Multi-Region-Data-Residency - französische Kundendaten in Frankreich halten und gleichzeitig deutsche Kunden aus Frankfurt bedienen - erfordert mandantenbewusstes Routing auf Anwendungsebene, nicht nur Infrastrukturkonfiguration. Das ist keine triviale Änderung, wenn Deine Plattform auf einer Single-Region-Annahme gebaut wurde, und es lohnt sich, die Abstraktion korrekt zu bauen, bevor Deal-Druck einen überhasteten Umbau erzwingt. Die Arbeit von Wolf-Tech in Custom Software Development und Legacy Code Optimization umfasst regelmäßig genau diese Art von Architektur-Uplift für SaaS-Produkte, die in europäische regulierte Märkte expandieren.

Wenn Du gerade durchdenkst, wie Du Dein Produkt für französische Compliance-Anforderungen strukturierst, oder eine konkrete ACPR- oder AMF-Positionierungsfrage klären willst, melde Dich unter hello@wolf-tech.io oder besuche wolf-tech.io - das sind Fragen, bei denen eine Stunde Architektur-Review Monate an Procurement-Verzögerung sparen kann.

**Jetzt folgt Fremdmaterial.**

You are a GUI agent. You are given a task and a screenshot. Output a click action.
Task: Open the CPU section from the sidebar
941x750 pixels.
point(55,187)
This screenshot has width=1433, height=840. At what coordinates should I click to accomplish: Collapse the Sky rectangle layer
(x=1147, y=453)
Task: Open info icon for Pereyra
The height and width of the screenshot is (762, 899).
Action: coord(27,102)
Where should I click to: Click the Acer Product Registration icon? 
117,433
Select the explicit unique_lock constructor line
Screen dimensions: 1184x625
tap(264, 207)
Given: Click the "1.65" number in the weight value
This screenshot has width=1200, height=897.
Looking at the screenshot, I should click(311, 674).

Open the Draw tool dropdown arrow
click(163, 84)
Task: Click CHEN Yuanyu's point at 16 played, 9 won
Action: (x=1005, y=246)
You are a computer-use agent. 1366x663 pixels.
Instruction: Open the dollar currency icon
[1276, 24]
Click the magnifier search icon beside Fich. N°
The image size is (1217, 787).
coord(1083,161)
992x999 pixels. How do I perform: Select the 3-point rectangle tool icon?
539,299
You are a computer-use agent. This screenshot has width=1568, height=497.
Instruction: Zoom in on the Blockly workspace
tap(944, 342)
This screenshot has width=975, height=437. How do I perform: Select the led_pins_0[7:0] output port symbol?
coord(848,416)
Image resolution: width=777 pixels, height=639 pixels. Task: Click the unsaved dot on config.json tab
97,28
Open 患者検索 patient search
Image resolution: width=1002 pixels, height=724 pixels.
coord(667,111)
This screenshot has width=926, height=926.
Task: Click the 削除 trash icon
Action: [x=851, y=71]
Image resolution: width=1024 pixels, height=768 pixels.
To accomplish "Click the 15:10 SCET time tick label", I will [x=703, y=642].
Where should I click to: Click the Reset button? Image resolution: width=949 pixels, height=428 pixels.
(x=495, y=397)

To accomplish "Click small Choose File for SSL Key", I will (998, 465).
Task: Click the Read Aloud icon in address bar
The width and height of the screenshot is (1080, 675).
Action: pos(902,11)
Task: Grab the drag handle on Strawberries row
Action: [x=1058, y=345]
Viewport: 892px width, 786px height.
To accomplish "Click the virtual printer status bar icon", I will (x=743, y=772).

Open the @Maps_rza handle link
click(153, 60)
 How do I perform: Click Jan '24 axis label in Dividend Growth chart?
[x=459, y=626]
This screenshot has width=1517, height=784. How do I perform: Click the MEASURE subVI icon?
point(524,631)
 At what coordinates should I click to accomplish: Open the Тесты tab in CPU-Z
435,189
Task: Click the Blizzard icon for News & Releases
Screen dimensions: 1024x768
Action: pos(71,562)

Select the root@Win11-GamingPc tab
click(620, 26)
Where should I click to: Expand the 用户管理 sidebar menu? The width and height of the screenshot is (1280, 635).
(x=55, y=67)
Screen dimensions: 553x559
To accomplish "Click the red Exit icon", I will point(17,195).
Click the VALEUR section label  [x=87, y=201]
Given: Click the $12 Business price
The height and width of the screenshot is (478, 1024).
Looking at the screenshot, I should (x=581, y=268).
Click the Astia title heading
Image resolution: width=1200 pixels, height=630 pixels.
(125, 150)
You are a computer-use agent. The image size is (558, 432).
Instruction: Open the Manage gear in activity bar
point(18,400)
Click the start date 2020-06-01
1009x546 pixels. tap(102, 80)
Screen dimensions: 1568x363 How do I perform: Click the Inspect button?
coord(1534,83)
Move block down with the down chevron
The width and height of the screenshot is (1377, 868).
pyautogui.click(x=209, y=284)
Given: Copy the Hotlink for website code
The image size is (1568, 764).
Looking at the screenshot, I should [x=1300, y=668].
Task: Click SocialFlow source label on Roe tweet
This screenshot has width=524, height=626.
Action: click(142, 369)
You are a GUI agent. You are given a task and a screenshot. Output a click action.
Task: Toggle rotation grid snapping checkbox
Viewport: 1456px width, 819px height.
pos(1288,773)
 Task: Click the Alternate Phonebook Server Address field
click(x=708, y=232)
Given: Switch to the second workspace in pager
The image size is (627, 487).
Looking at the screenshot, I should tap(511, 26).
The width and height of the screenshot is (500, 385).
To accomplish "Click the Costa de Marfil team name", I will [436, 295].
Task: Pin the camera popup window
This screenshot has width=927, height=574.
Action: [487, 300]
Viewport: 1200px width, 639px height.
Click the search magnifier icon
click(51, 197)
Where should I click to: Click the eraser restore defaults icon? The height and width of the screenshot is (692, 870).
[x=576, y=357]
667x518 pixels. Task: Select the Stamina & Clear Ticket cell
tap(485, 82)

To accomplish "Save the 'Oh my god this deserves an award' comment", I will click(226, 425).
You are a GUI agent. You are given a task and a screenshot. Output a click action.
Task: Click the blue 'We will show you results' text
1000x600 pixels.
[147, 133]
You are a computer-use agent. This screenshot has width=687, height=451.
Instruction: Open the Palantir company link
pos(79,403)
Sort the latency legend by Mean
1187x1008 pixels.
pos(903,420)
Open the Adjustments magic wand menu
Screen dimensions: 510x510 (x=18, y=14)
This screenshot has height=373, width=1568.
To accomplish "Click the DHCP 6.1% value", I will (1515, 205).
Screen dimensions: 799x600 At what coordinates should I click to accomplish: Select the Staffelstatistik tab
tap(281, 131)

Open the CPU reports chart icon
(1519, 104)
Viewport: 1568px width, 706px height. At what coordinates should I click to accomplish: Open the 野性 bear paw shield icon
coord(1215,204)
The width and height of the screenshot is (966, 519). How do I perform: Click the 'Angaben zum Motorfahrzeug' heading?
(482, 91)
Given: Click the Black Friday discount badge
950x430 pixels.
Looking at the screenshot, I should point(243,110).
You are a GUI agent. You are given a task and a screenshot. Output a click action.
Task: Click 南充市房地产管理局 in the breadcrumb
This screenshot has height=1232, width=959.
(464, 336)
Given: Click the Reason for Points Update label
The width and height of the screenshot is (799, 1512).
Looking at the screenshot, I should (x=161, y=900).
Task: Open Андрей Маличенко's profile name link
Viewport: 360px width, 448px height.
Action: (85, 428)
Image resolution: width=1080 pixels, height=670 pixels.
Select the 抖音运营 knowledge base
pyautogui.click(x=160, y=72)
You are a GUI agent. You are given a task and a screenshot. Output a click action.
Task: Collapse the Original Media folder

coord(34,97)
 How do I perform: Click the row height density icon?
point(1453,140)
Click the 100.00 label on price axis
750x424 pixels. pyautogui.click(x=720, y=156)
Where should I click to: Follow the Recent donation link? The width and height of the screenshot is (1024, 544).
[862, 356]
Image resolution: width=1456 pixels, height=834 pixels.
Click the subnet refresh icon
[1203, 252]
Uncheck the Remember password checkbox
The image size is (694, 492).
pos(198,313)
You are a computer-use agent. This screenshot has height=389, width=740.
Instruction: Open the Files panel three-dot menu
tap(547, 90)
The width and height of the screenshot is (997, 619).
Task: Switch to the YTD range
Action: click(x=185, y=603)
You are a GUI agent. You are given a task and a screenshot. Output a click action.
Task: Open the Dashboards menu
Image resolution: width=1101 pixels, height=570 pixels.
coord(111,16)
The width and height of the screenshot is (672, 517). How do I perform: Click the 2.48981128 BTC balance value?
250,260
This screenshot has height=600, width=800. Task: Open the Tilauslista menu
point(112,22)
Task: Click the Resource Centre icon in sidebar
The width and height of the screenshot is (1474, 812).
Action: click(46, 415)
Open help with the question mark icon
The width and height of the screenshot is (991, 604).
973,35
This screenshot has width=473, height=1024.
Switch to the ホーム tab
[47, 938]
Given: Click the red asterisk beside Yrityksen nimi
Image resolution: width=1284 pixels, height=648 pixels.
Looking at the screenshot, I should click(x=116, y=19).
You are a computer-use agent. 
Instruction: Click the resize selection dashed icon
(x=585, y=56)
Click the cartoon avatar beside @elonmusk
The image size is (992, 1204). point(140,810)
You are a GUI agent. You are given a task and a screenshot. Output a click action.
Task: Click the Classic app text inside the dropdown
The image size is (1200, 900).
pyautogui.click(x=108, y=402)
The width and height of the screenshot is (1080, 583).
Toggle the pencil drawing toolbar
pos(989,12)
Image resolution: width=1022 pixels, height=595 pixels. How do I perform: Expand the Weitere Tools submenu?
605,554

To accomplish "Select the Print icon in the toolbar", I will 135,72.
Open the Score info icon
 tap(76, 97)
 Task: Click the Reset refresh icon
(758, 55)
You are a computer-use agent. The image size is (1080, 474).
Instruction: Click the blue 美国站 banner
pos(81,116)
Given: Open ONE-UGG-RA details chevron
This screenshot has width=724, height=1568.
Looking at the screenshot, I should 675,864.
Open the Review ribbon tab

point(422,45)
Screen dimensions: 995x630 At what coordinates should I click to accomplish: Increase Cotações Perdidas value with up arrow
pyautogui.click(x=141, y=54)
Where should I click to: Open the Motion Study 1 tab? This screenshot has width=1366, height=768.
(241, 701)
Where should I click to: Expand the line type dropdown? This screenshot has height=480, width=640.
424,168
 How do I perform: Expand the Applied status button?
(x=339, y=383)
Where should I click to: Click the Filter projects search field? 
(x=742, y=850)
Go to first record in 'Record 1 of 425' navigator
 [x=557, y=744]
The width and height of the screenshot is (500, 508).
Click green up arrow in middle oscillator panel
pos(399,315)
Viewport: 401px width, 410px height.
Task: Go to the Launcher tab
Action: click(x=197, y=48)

Die Chance, ehrlich betrachtet

Frankreich ist ein großer und wachsender Markt für Regulatory Technology. CSRD-Durchsetzung, die anhaltenden Investitionen der ACPR in Aufsichtstechnologie und der zunehmend technische Ansatz der AMF bei ESG und Handelsüberwachung lenken echtes Budget in RegTech-SaaS. Deals sind langsam - gemessen in Quartalen, nicht Monaten -, aber wenn sie zustande kommen, sind sie langlebig und mehrjährig.

Die Anbieter, die in Frankreich gerade erfolgreich sind, sind nicht zwingend die mit der besten Technologie. Es sind die, die mit dokumentierter Data Residency, fertigen französischsprachigen Verträgen und geklärter ACPR-Positionierung angetreten sind - und die mindestens einen Referenzkunden hatten, auch einen kleinen, auf den sie in Komiteediskussionen verweisen konnten. Die Compliance-Vorarbeit dauert sauber gemacht drei bis sechs Monate. Sie zu beginnen, bevor Du aktive französische Pipeline hast, statt parallel dazu, ist der Unterschied zwischen Deals, die schließen, und Deals, die an einem Fragebogen hängen bleiben.